THE TASK.
Each record needs to be echoed exactly; can you do that?

PROVIDED INFORMATION.
######
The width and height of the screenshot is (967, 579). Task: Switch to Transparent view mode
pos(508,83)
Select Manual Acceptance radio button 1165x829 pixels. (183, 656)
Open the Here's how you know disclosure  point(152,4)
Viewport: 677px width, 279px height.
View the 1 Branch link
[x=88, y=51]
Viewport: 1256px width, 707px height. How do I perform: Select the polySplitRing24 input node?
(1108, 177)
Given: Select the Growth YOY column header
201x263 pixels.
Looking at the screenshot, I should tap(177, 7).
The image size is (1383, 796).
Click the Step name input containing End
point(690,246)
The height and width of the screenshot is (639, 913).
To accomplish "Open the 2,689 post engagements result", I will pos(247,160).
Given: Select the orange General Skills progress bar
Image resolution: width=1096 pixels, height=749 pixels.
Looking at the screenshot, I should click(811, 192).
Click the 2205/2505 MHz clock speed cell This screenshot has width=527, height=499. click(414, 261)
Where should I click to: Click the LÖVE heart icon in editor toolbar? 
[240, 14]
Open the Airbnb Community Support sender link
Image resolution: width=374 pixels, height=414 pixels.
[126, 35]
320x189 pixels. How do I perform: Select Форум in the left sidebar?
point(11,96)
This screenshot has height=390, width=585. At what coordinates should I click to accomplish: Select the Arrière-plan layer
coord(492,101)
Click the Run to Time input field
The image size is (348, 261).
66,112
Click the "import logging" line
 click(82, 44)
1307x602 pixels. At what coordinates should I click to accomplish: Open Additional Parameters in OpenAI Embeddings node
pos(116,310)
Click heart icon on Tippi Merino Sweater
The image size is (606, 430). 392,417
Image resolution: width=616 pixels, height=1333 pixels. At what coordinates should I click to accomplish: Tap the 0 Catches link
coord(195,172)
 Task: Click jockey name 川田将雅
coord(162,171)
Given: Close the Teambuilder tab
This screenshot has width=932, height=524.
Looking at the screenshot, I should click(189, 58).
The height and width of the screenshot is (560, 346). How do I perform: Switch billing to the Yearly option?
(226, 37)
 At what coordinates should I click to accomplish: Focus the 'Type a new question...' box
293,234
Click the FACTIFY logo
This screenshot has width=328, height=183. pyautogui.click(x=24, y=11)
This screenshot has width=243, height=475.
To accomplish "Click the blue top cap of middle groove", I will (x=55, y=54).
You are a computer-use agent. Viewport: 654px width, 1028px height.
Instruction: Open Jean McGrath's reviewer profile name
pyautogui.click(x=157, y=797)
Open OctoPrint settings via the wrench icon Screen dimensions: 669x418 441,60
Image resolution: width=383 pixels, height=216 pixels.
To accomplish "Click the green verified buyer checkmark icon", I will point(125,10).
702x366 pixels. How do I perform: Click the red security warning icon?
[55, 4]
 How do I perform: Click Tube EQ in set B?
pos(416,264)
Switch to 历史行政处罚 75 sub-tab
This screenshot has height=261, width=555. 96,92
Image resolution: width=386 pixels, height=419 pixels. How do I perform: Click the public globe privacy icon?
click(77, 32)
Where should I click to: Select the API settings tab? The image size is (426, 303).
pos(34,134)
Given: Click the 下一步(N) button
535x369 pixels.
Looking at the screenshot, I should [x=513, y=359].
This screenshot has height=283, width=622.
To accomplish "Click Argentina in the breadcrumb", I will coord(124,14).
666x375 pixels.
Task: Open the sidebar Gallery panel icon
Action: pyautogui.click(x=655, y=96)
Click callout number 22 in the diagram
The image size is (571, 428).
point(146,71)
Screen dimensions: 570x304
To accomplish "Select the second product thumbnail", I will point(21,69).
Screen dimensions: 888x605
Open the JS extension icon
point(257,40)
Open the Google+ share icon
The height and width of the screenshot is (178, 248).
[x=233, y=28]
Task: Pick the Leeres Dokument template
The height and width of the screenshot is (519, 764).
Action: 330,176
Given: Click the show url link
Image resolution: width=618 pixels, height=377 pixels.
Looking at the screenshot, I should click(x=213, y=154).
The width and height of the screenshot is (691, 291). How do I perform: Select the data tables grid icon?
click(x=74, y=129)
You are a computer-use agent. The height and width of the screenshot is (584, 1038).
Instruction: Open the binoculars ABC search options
######
SOLUTION TO THE EXERCISE.
The width and height of the screenshot is (967, 579). Task: Switch to Transparent view mode
pos(508,83)
Select Manual Acceptance radio button 1165x829 pixels. (183, 656)
Open the Here's how you know disclosure  point(152,4)
Viewport: 677px width, 279px height.
View the 1 Branch link
[x=88, y=51]
Viewport: 1256px width, 707px height. How do I perform: Select the polySplitRing24 input node?
(1108, 177)
Given: Select the Growth YOY column header
201x263 pixels.
Looking at the screenshot, I should tap(177, 7).
The image size is (1383, 796).
Click the Step name input containing End
point(690,246)
The height and width of the screenshot is (639, 913).
To accomplish "Open the 2,689 post engagements result", I will pos(247,160).
Given: Select the orange General Skills progress bar
Image resolution: width=1096 pixels, height=749 pixels.
Looking at the screenshot, I should click(811, 192).
Click the 2205/2505 MHz clock speed cell This screenshot has width=527, height=499. click(414, 261)
Where should I click to: Click the LÖVE heart icon in editor toolbar? 
[240, 14]
Open the Airbnb Community Support sender link
Image resolution: width=374 pixels, height=414 pixels.
[126, 35]
320x189 pixels. How do I perform: Select Форум in the left sidebar?
point(11,96)
This screenshot has height=390, width=585. At what coordinates should I click to accomplish: Select the Arrière-plan layer
coord(492,101)
Click the Run to Time input field
The image size is (348, 261).
66,112
Click the "import logging" line
 click(82, 44)
1307x602 pixels. At what coordinates should I click to accomplish: Open Additional Parameters in OpenAI Embeddings node
pos(116,310)
Click heart icon on Tippi Merino Sweater
The image size is (606, 430). 392,417
Image resolution: width=616 pixels, height=1333 pixels. At what coordinates should I click to accomplish: Tap the 0 Catches link
coord(195,172)
 Task: Click jockey name 川田将雅
coord(162,171)
Given: Close the Teambuilder tab
This screenshot has width=932, height=524.
Looking at the screenshot, I should click(189, 58).
The height and width of the screenshot is (560, 346). How do I perform: Switch billing to the Yearly option?
(226, 37)
 At what coordinates should I click to accomplish: Focus the 'Type a new question...' box
293,234
Click the FACTIFY logo
This screenshot has width=328, height=183. pyautogui.click(x=24, y=11)
This screenshot has width=243, height=475.
To accomplish "Click the blue top cap of middle groove", I will (x=55, y=54).
You are a computer-use agent. Viewport: 654px width, 1028px height.
Instruction: Open Jean McGrath's reviewer profile name
pyautogui.click(x=157, y=797)
Open OctoPrint settings via the wrench icon Screen dimensions: 669x418 441,60
Image resolution: width=383 pixels, height=216 pixels.
To accomplish "Click the green verified buyer checkmark icon", I will point(125,10).
702x366 pixels. How do I perform: Click the red security warning icon?
[55, 4]
 How do I perform: Click Tube EQ in set B?
pos(416,264)
Switch to 历史行政处罚 75 sub-tab
This screenshot has height=261, width=555. 96,92
Image resolution: width=386 pixels, height=419 pixels. How do I perform: Click the public globe privacy icon?
click(77, 32)
Where should I click to: Select the API settings tab? The image size is (426, 303).
pos(34,134)
Given: Click the 下一步(N) button
535x369 pixels.
Looking at the screenshot, I should [x=513, y=359].
This screenshot has height=283, width=622.
To accomplish "Click Argentina in the breadcrumb", I will coord(124,14).
666x375 pixels.
Task: Open the sidebar Gallery panel icon
Action: pyautogui.click(x=655, y=96)
Click callout number 22 in the diagram
The image size is (571, 428).
point(146,71)
Screen dimensions: 570x304
To accomplish "Select the second product thumbnail", I will point(21,69).
Screen dimensions: 888x605
Open the JS extension icon
point(257,40)
Open the Google+ share icon
The height and width of the screenshot is (178, 248).
[x=233, y=28]
Task: Pick the Leeres Dokument template
The height and width of the screenshot is (519, 764).
Action: 330,176
Given: Click the show url link
Image resolution: width=618 pixels, height=377 pixels.
Looking at the screenshot, I should click(x=213, y=154).
The width and height of the screenshot is (691, 291). How do I perform: Select the data tables grid icon?
click(x=74, y=129)
You are a computer-use agent. The height and width of the screenshot is (584, 1038).
Instruction: Open the binoculars ABC search options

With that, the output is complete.